_Your assignment_
Word for word, repeat each record that follows.

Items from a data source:
-- Opening Marker --

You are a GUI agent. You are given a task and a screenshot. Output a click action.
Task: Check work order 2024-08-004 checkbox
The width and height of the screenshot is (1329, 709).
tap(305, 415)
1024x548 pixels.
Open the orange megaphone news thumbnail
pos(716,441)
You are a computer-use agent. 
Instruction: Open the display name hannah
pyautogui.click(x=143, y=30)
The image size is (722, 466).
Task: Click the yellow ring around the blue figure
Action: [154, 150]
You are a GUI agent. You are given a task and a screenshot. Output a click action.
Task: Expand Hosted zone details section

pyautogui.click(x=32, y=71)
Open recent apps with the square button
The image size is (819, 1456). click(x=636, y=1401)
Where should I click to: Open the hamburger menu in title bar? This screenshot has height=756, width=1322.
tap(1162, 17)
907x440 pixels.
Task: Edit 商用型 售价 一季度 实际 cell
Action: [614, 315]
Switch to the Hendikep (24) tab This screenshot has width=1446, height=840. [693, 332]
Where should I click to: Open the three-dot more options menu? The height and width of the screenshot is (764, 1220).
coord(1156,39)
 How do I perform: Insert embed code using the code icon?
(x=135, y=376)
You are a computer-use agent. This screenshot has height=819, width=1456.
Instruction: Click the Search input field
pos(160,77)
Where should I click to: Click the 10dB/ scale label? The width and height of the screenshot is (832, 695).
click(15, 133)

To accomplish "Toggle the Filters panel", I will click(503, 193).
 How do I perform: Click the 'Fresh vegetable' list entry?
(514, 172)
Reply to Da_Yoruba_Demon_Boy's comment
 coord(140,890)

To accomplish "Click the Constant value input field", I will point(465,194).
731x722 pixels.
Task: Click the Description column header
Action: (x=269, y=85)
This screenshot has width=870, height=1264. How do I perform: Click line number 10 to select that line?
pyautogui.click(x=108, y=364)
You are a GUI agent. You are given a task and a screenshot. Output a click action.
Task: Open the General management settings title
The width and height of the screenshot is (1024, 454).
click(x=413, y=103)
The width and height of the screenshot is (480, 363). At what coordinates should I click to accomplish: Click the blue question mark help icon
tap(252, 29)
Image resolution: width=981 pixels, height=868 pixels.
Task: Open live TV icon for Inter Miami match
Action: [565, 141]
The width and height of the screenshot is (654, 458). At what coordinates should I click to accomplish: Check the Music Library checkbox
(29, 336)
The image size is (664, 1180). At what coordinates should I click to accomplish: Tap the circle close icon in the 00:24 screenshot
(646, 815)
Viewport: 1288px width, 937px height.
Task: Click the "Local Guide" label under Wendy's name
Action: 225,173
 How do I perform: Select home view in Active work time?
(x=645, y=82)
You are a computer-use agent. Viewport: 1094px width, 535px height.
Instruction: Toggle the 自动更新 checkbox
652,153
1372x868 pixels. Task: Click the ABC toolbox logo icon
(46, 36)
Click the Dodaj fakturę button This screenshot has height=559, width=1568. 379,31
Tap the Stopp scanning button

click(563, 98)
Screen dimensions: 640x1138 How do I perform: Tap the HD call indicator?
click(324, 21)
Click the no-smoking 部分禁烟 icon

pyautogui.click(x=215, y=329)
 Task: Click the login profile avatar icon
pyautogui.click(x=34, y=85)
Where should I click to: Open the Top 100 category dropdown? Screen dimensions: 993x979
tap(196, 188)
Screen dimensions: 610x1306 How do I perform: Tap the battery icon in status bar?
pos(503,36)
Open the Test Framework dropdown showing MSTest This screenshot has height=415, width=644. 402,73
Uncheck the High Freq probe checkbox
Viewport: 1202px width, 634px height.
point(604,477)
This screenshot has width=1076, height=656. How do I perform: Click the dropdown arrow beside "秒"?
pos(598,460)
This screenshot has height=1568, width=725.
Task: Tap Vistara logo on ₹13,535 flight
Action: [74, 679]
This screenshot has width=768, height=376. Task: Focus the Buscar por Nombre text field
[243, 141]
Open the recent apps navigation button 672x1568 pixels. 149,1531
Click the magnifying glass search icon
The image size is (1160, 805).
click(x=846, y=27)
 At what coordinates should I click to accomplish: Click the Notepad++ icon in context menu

-- Closing Marker --

_Written response_
You are a GUI agent. You are given a task and a screenshot. Output a click action.
Task: Check work order 2024-08-004 checkbox
The width and height of the screenshot is (1329, 709).
tap(305, 415)
1024x548 pixels.
Open the orange megaphone news thumbnail
pos(716,441)
You are a computer-use agent. 
Instruction: Open the display name hannah
pyautogui.click(x=143, y=30)
The image size is (722, 466).
Task: Click the yellow ring around the blue figure
Action: [154, 150]
You are a GUI agent. You are given a task and a screenshot. Output a click action.
Task: Expand Hosted zone details section

pyautogui.click(x=32, y=71)
Open recent apps with the square button
The image size is (819, 1456). click(x=636, y=1401)
Where should I click to: Open the hamburger menu in title bar? This screenshot has height=756, width=1322.
tap(1162, 17)
907x440 pixels.
Task: Edit 商用型 售价 一季度 实际 cell
Action: [614, 315]
Switch to the Hendikep (24) tab This screenshot has width=1446, height=840. [693, 332]
Where should I click to: Open the three-dot more options menu? The height and width of the screenshot is (764, 1220).
coord(1156,39)
 How do I perform: Insert embed code using the code icon?
(x=135, y=376)
You are a computer-use agent. This screenshot has height=819, width=1456.
Instruction: Click the Search input field
pos(160,77)
Where should I click to: Click the 10dB/ scale label? The width and height of the screenshot is (832, 695).
click(15, 133)

To accomplish "Toggle the Filters panel", I will click(503, 193).
 How do I perform: Click the 'Fresh vegetable' list entry?
(514, 172)
Reply to Da_Yoruba_Demon_Boy's comment
 coord(140,890)

To accomplish "Click the Constant value input field", I will point(465,194).
731x722 pixels.
Task: Click the Description column header
Action: (x=269, y=85)
This screenshot has width=870, height=1264. How do I perform: Click line number 10 to select that line?
pyautogui.click(x=108, y=364)
You are a GUI agent. You are given a task and a screenshot. Output a click action.
Task: Open the General management settings title
The width and height of the screenshot is (1024, 454).
click(x=413, y=103)
The width and height of the screenshot is (480, 363). At what coordinates should I click to accomplish: Click the blue question mark help icon
tap(252, 29)
Image resolution: width=981 pixels, height=868 pixels.
Task: Open live TV icon for Inter Miami match
Action: [565, 141]
The width and height of the screenshot is (654, 458). At what coordinates should I click to accomplish: Check the Music Library checkbox
(29, 336)
The image size is (664, 1180). At what coordinates should I click to accomplish: Tap the circle close icon in the 00:24 screenshot
(646, 815)
Viewport: 1288px width, 937px height.
Task: Click the "Local Guide" label under Wendy's name
Action: 225,173
 How do I perform: Select home view in Active work time?
(x=645, y=82)
You are a computer-use agent. Viewport: 1094px width, 535px height.
Instruction: Toggle the 自动更新 checkbox
652,153
1372x868 pixels. Task: Click the ABC toolbox logo icon
(46, 36)
Click the Dodaj fakturę button This screenshot has height=559, width=1568. 379,31
Tap the Stopp scanning button

click(563, 98)
Screen dimensions: 640x1138 How do I perform: Tap the HD call indicator?
click(324, 21)
Click the no-smoking 部分禁烟 icon

pyautogui.click(x=215, y=329)
 Task: Click the login profile avatar icon
pyautogui.click(x=34, y=85)
Where should I click to: Open the Top 100 category dropdown? Screen dimensions: 993x979
tap(196, 188)
Screen dimensions: 610x1306 How do I perform: Tap the battery icon in status bar?
pos(503,36)
Open the Test Framework dropdown showing MSTest This screenshot has height=415, width=644. 402,73
Uncheck the High Freq probe checkbox
Viewport: 1202px width, 634px height.
point(604,477)
This screenshot has width=1076, height=656. How do I perform: Click the dropdown arrow beside "秒"?
pos(598,460)
This screenshot has height=1568, width=725.
Task: Tap Vistara logo on ₹13,535 flight
Action: [74, 679]
This screenshot has width=768, height=376. Task: Focus the Buscar por Nombre text field
[243, 141]
Open the recent apps navigation button 672x1568 pixels. 149,1531
Click the magnifying glass search icon
The image size is (1160, 805).
click(x=846, y=27)
 At what coordinates should I click to accomplish: Click the Notepad++ icon in context menu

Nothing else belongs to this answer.